| WORK INSTRUCTION |
Scan the data. Collect each line that contains the word "Viewport".

START TASK INPUT

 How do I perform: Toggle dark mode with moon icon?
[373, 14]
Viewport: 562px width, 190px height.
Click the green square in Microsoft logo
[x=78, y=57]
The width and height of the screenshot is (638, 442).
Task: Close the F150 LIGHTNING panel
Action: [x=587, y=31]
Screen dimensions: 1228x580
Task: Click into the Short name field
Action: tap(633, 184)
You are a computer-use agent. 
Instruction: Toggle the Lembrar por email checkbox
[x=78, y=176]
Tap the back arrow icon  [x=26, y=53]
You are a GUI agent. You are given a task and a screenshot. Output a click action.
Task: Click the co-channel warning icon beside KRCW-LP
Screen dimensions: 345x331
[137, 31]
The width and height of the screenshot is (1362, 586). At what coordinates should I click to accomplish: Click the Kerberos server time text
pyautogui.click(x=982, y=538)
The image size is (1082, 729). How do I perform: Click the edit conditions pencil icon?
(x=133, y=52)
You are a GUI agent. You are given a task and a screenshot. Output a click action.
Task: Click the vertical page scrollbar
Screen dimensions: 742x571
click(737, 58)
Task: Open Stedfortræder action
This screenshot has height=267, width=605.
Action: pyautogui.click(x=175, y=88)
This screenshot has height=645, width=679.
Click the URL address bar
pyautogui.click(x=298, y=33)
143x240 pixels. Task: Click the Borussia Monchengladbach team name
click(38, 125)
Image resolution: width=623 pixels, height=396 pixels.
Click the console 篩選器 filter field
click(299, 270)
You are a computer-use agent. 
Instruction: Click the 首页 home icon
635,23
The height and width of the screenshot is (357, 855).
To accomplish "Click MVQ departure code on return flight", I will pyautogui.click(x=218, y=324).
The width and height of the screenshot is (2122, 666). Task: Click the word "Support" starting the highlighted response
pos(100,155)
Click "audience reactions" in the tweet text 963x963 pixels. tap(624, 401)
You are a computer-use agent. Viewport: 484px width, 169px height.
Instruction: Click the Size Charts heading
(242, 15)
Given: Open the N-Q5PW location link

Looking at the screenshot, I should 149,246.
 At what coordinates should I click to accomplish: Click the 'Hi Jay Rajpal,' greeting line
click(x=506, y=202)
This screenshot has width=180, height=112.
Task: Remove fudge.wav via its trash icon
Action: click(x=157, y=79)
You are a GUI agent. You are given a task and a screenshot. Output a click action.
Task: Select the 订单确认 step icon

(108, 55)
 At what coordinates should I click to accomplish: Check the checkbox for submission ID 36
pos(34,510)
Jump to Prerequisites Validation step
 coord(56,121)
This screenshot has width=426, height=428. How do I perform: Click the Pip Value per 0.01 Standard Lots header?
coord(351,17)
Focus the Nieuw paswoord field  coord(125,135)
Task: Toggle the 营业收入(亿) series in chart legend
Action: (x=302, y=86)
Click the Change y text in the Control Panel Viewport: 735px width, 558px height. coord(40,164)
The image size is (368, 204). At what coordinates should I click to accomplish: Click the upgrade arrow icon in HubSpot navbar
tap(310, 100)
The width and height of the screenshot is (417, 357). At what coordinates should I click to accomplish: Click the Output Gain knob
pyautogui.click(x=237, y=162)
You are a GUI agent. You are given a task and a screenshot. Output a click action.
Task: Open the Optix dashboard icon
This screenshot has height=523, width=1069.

END TASK INPUT

| SOLUTION FOR THIS TASK |
Viewport: 562px width, 190px height.
You are a computer-use agent. Viewport: 484px width, 169px height.
Click the Change y text in the Control Panel Viewport: 735px width, 558px height. coord(40,164)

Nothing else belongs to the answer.